Rached Ghannouchi devait comparaître, aujourd’hui devant le Procureur de la République.

C’est officiel ! La comparution des députés devant le Procureur de la République a été reportée à une date ultérieure, a indiqué, ce mardi 5 avril 2022, Abderrazek Kilani, avocat et membre du collectif de défense des députés du Parlement dissous.

L’avocat a confirmé le report à une date ultérieure, de la comparution des élus concernés par l’interrogatoire, devant le Procureur de la République près le Tribunal de première instance de Tunis.

« Les députés concernés par l’interrogatoire ont été informés, vendredi dernier, du report de leur audience », a-t-il ajouté dans une déclaration à l’agence TAP, précisant qu’il a été informé du report du renvoi des six députés en question devant le procureur de la République à une date ultérieure.

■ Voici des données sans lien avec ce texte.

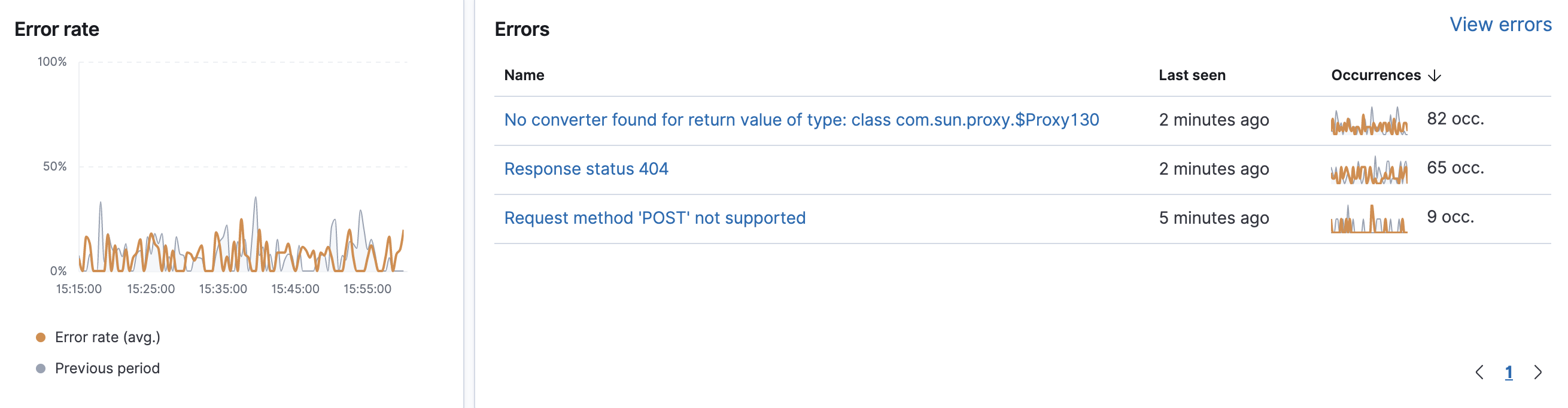Select page 1 in pagination
1568x408 pixels.
coord(1508,373)
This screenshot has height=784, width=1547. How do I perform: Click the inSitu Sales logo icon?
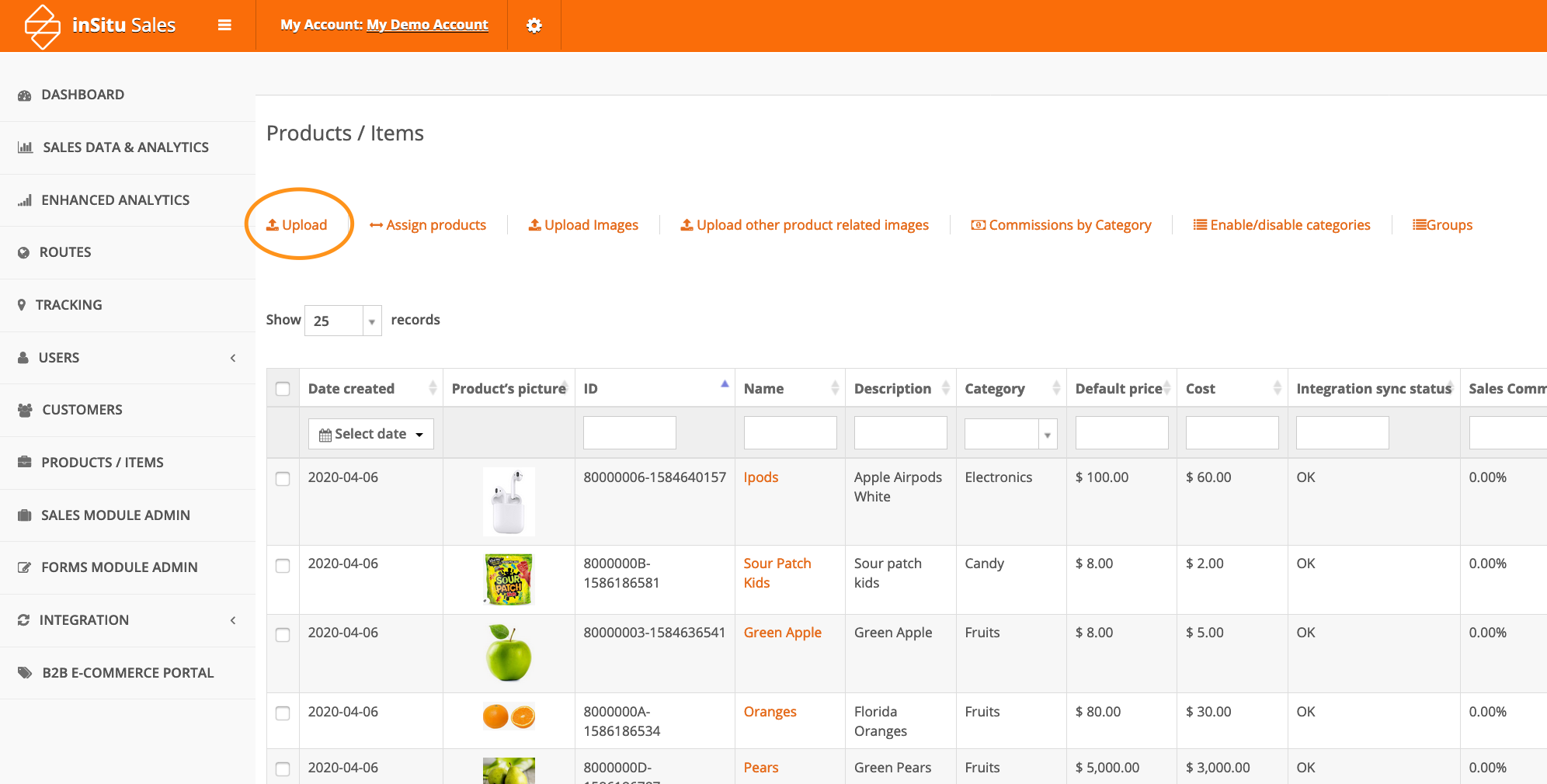point(42,26)
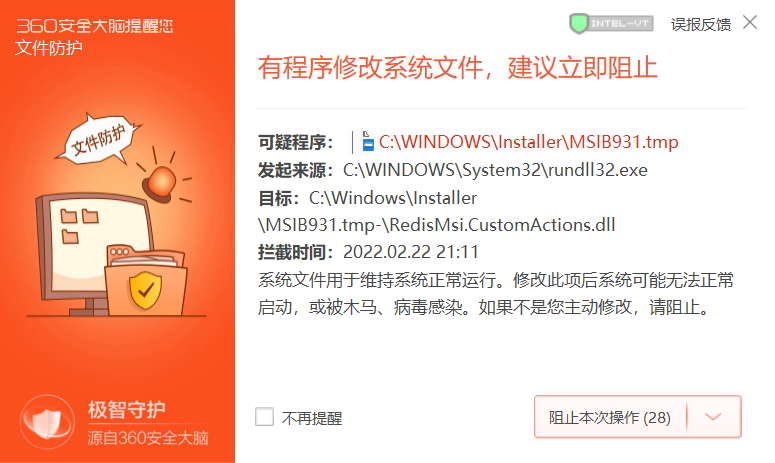
Task: Click the orange alarm siren icon
Action: pos(161,182)
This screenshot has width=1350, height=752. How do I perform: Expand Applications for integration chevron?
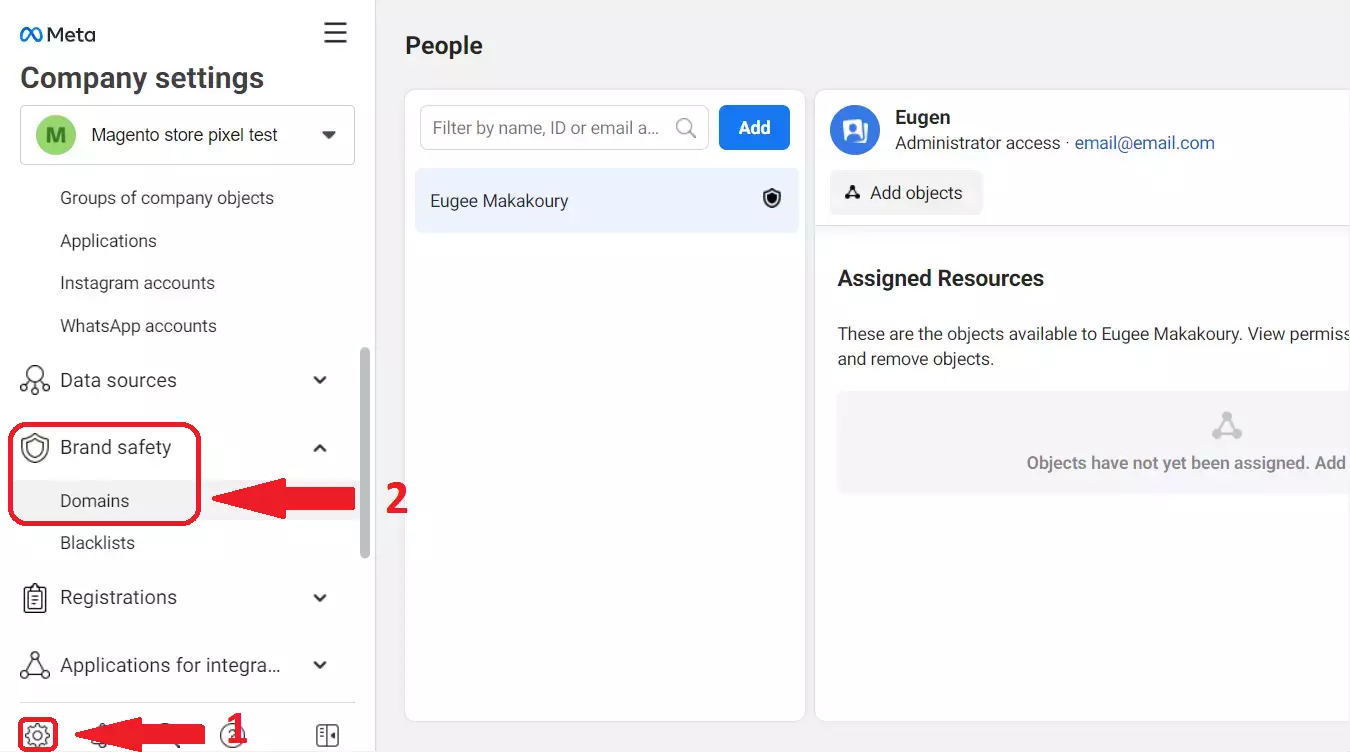pyautogui.click(x=320, y=665)
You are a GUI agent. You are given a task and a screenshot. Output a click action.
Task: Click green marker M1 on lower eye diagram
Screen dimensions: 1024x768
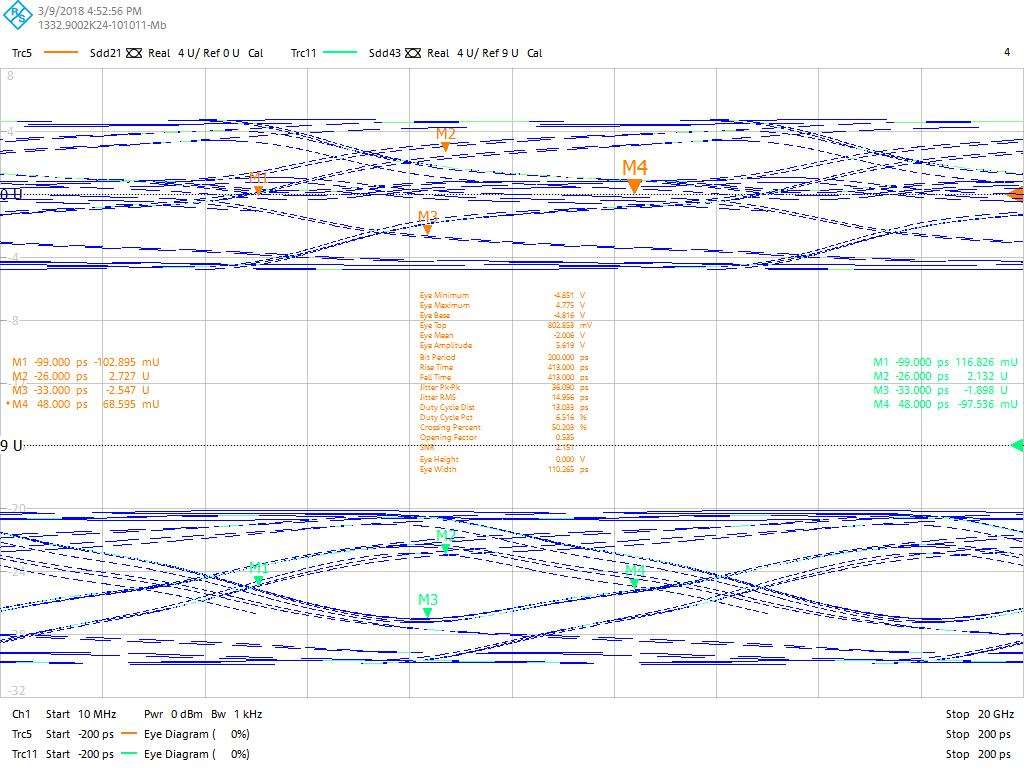click(x=258, y=579)
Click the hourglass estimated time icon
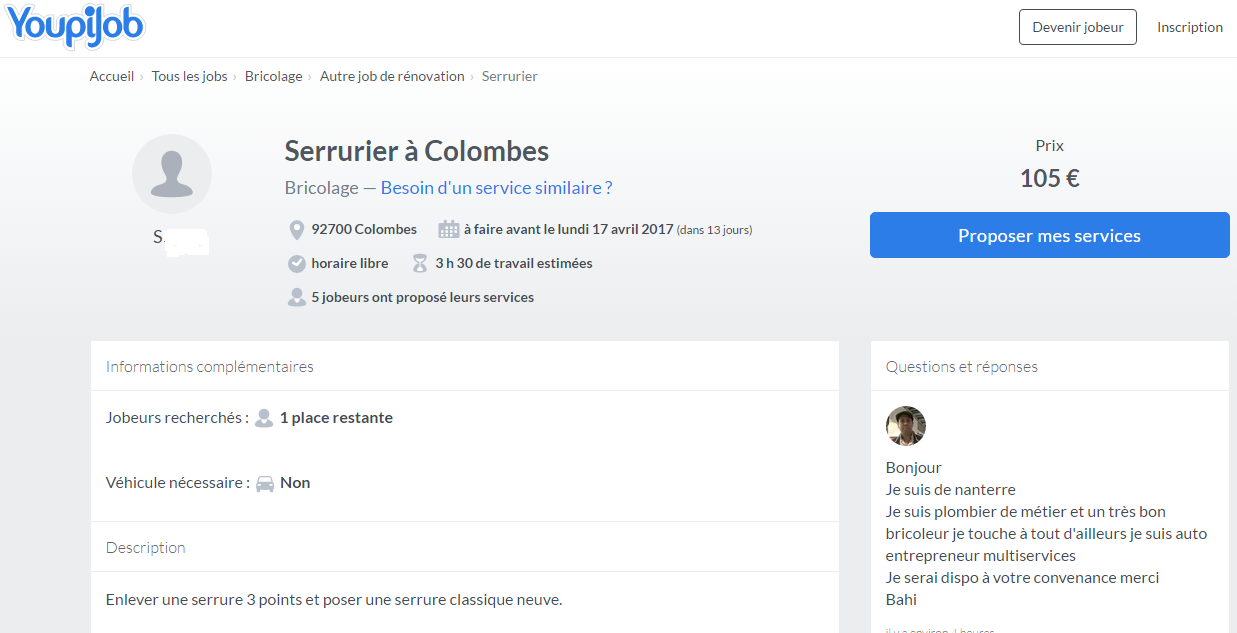 [x=420, y=264]
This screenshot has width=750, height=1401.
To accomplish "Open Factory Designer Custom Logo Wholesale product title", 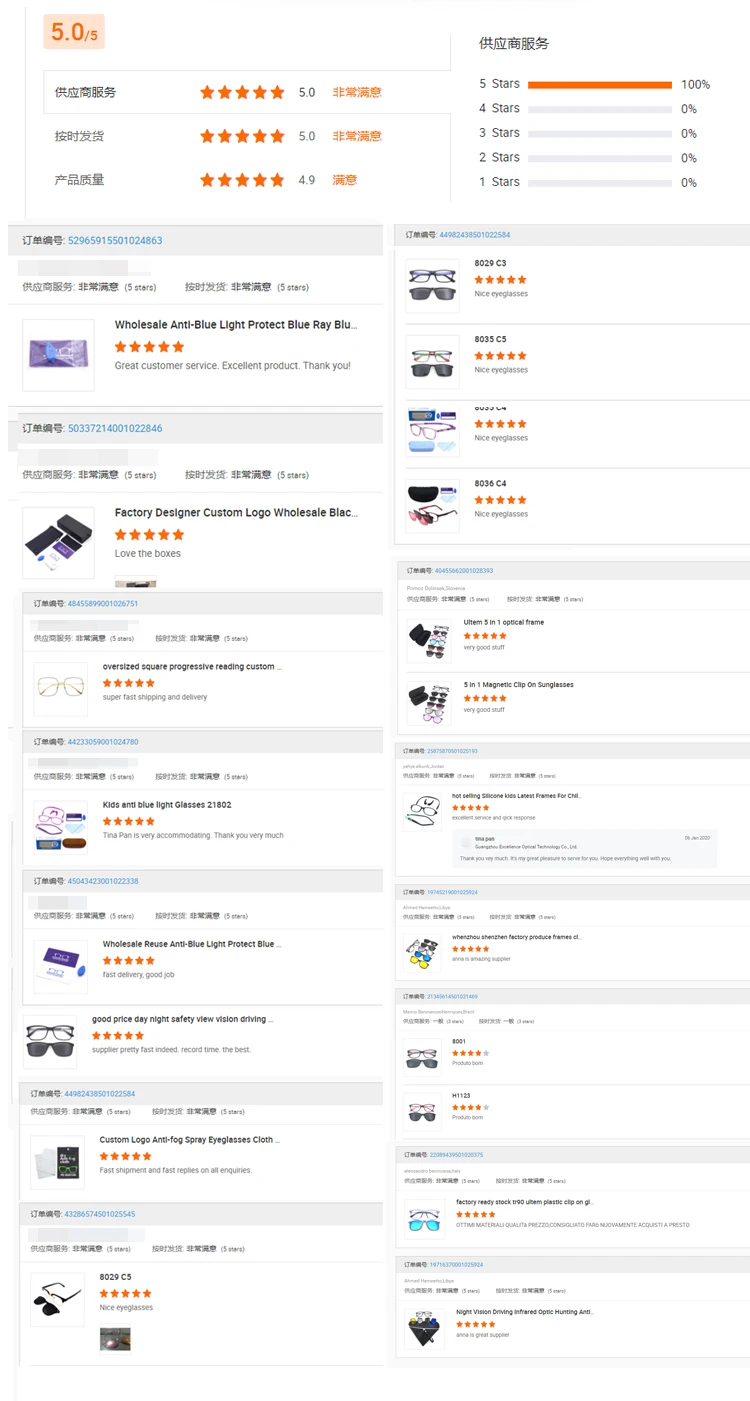I will click(x=236, y=512).
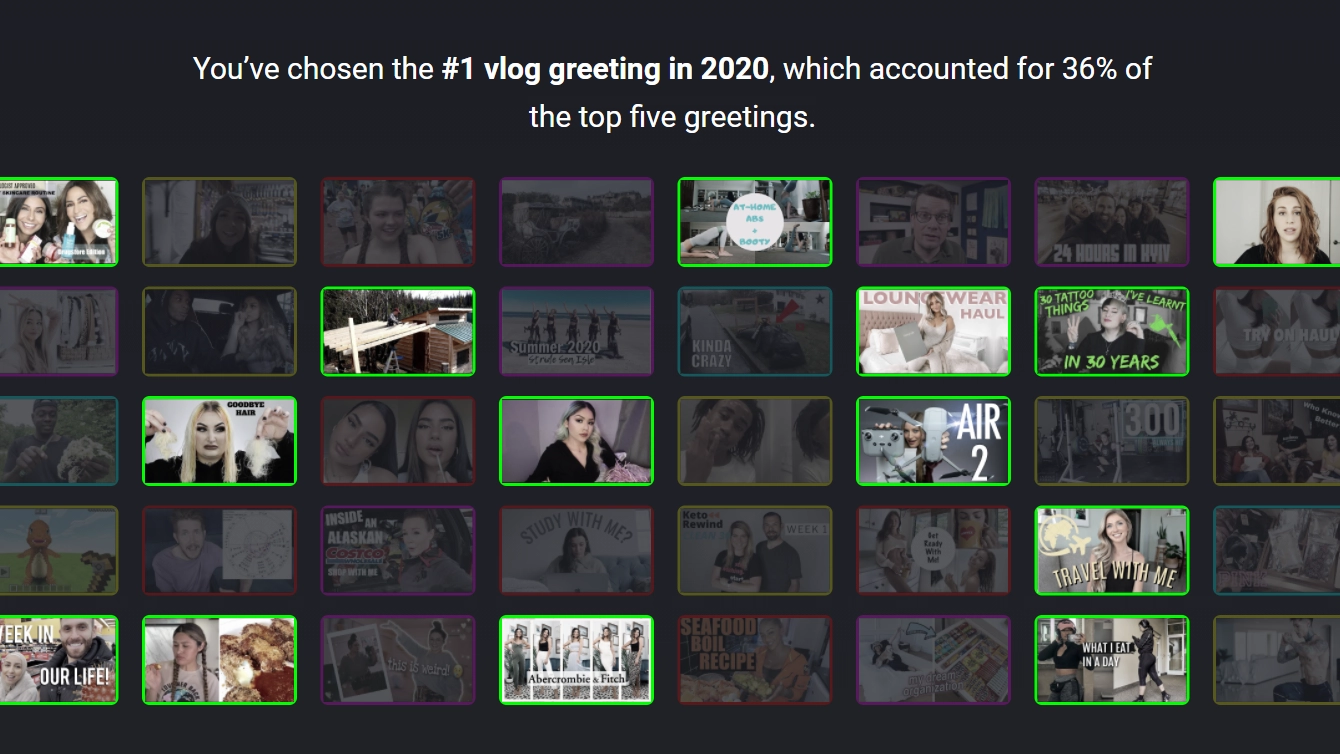Open the Keto Rewind WEEK 1 thumbnail
The height and width of the screenshot is (754, 1340).
point(755,550)
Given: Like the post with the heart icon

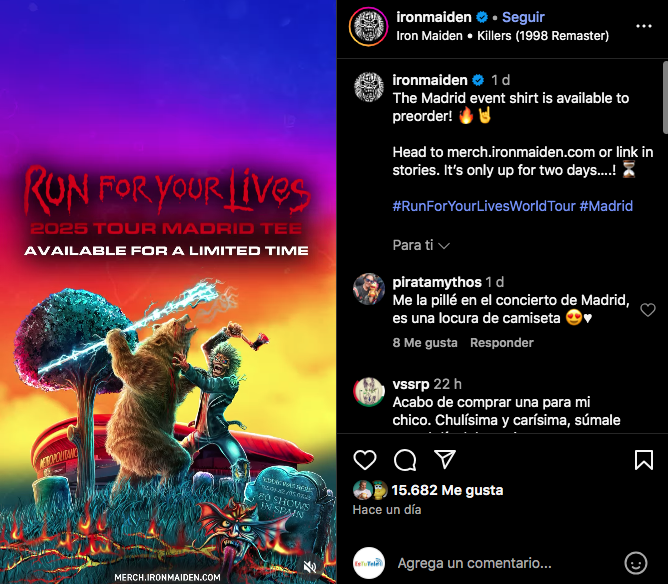Looking at the screenshot, I should pos(365,460).
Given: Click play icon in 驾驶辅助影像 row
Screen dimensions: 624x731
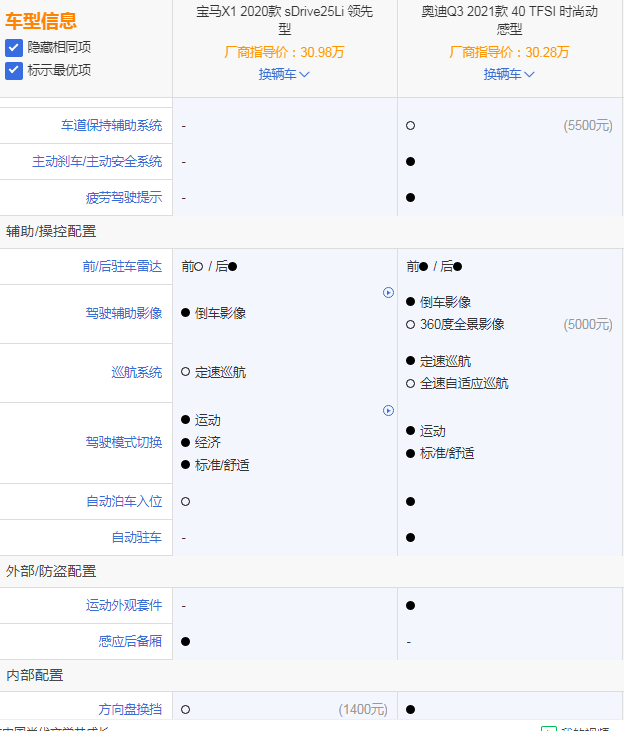Looking at the screenshot, I should coord(388,293).
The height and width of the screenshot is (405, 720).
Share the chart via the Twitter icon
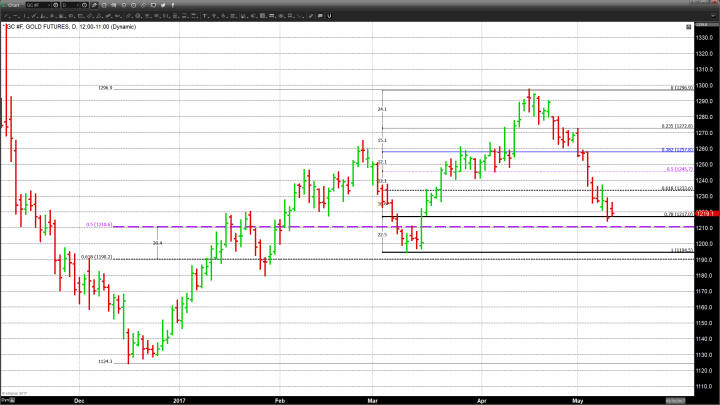click(x=162, y=5)
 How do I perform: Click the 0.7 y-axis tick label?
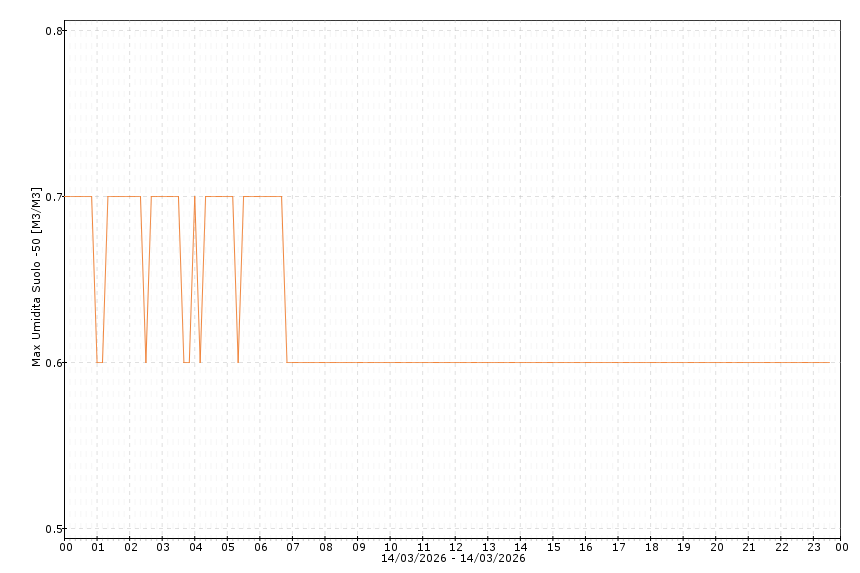(x=54, y=197)
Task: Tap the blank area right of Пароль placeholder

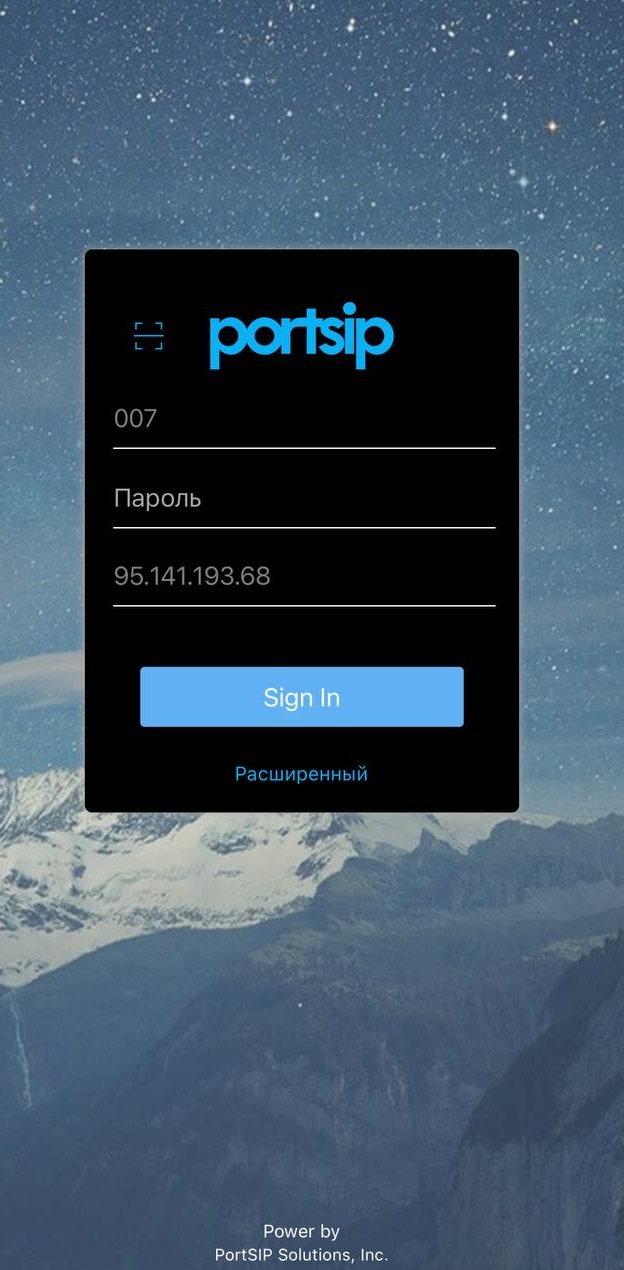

Il a également indiqué que le nombre de députés qui ont été convoqués pour un interrogatoire, vendredi 1er avril, était de 7, un député s’étant absenté pour des raisons de santé.

Ces députés, dont le président du Parlement (dissous) Rached Ghannouchi, ont été entendus par la Brigade centrale de la lutte antiterroriste à la caserne de Bouchoucha et pourraient être poursuivis pour complot contre la sûreté de l’Etat.

Tous ces députés convoqués faisaient partie des 116 députés ayant voté pour un projet de loi annulant les dispositions et les décrets présidentiels annoncés après le 25 juillet.

Ils devraient faire l’objet d’une enquête pour organisation de bande visant à comploter contre la sûreté de l’Etat.

Selon Maher Medhioub, assesseur du président du Parlement, chargé de la communication, la justice a décidé de reporter sine die l’audience du président du Parlement Rached Ghannouchi et des députés accusés de tentative de coup d’Etat, afin de compléter les investigations.

Le président de la République Kais Saied a annoncé le 30 mars, la dissolution du Parlement après avoir recouru à l’article 72 de la Constitution pour préserver l’unité de l’Etat et la sécurité des Tunisiens.

Le chef de l’Etat a estimé que la tenue d’une plénière à l’ARP suspendue constitue un coup d’Etat avorté, promettant de poursuivre les responsables devant la Justice.